((
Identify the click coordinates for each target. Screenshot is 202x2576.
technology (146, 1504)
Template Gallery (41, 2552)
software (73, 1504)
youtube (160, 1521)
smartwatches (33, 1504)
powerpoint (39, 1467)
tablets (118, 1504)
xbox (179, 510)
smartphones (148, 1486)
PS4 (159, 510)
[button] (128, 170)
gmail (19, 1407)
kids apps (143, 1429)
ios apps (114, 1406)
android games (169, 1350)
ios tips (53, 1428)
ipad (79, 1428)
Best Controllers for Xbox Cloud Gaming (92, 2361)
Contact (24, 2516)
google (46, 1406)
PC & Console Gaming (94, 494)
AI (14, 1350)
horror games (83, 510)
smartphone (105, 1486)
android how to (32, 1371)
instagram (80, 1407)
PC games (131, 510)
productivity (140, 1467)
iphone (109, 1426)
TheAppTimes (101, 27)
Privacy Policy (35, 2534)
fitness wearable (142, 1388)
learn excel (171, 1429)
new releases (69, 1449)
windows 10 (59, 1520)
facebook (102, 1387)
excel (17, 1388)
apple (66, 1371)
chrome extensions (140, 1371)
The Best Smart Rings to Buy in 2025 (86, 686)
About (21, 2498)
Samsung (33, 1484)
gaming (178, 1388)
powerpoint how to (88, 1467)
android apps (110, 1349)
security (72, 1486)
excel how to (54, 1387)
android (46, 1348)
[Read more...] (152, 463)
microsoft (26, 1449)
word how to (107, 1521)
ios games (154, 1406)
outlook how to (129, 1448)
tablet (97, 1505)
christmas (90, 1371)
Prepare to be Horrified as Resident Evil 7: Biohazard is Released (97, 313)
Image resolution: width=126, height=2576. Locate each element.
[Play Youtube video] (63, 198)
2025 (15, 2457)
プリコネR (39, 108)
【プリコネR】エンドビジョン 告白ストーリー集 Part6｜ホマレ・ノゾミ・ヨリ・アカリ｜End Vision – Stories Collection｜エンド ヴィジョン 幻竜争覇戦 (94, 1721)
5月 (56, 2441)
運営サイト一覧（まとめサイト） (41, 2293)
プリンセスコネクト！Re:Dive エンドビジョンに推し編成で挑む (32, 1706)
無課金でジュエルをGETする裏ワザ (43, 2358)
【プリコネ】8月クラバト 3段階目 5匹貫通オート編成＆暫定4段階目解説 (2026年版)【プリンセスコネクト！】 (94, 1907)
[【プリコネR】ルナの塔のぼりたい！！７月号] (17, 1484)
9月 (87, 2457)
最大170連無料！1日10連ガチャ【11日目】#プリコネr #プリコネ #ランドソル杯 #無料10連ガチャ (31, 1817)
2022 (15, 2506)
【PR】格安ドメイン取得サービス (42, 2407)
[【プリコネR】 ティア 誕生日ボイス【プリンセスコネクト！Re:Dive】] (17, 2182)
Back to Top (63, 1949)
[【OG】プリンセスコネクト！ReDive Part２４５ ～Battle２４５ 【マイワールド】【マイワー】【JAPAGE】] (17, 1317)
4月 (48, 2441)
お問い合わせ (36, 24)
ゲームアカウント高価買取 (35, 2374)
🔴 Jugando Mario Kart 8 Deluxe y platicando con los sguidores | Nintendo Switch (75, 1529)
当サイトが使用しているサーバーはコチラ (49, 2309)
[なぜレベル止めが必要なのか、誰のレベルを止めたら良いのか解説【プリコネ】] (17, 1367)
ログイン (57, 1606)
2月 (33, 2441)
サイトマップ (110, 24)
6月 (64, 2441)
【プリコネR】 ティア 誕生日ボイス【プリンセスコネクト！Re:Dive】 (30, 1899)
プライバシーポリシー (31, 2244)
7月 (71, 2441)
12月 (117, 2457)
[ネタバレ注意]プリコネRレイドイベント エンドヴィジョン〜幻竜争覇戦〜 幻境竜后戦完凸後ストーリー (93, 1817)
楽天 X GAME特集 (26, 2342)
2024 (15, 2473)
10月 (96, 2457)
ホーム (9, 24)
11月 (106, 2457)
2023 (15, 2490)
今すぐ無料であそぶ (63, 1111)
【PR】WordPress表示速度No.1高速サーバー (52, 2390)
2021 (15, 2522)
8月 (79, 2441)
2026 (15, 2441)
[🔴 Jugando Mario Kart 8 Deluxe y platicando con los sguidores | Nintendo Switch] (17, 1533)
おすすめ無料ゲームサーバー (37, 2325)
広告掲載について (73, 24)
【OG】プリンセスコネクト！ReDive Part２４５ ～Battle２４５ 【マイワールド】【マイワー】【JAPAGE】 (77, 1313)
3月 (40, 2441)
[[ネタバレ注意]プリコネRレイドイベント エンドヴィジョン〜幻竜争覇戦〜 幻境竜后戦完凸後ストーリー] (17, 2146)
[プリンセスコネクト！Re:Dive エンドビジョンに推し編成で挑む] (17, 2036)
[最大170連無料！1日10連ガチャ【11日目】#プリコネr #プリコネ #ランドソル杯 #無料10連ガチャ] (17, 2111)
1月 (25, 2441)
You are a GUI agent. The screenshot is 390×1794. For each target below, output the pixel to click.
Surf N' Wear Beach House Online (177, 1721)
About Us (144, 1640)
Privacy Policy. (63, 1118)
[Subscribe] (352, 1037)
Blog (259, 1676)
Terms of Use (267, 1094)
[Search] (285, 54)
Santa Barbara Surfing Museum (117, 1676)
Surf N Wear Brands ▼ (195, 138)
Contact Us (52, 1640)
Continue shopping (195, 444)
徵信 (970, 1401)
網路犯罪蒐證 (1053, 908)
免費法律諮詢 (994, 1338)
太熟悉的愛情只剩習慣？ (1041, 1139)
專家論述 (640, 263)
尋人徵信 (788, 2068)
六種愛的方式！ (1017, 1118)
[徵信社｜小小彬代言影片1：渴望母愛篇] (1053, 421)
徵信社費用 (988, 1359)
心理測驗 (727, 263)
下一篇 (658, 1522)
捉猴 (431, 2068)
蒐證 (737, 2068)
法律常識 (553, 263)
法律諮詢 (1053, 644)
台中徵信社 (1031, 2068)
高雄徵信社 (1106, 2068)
))
* ABOUT THIS TASK
A verbatim transcription is needed of the lines above, starting at the line with "youtube (160, 1521)" and ending at the line with "プリコネR (39, 108)", both included, and of nothing else.

* RESULT OF THIS EXERCISE
youtube (160, 1521)
smartwatches (33, 1504)
powerpoint (39, 1467)
tablets (118, 1504)
xbox (179, 510)
smartphones (148, 1486)
PS4 (159, 510)
[button] (128, 170)
gmail (19, 1407)
kids apps (143, 1429)
ios apps (114, 1406)
android games (169, 1350)
ios tips (53, 1428)
ipad (79, 1428)
Best Controllers for Xbox Cloud Gaming (92, 2361)
Contact (24, 2516)
google (46, 1406)
PC & Console Gaming (94, 494)
AI (14, 1350)
horror games (83, 510)
smartphone (105, 1486)
android how to (32, 1371)
instagram (80, 1407)
PC games (131, 510)
productivity (140, 1467)
iphone (109, 1426)
TheAppTimes (101, 27)
Privacy Policy (35, 2534)
fitness wearable (142, 1388)
learn excel (171, 1429)
new releases (69, 1449)
windows 10 (59, 1520)
facebook (102, 1387)
excel (17, 1388)
apple (66, 1371)
chrome extensions (140, 1371)
The Best Smart Rings to Buy in 2025 (86, 686)
About (21, 2498)
Samsung (33, 1484)
gaming (178, 1388)
powerpoint how to (88, 1467)
android apps (110, 1349)
security (72, 1486)
excel how to (54, 1387)
android (46, 1348)
[Read more...] (152, 463)
microsoft (26, 1449)
word how to (107, 1521)
ios games (154, 1406)
outlook how to (129, 1448)
tablet (97, 1505)
christmas (90, 1371)
Prepare to be Horrified as Resident Evil 7: Biohazard is Released (97, 313)
Image resolution: width=126, height=2576. Locate each element.
[Play Youtube video] (63, 198)
2025 (15, 2457)
プリコネR (39, 108)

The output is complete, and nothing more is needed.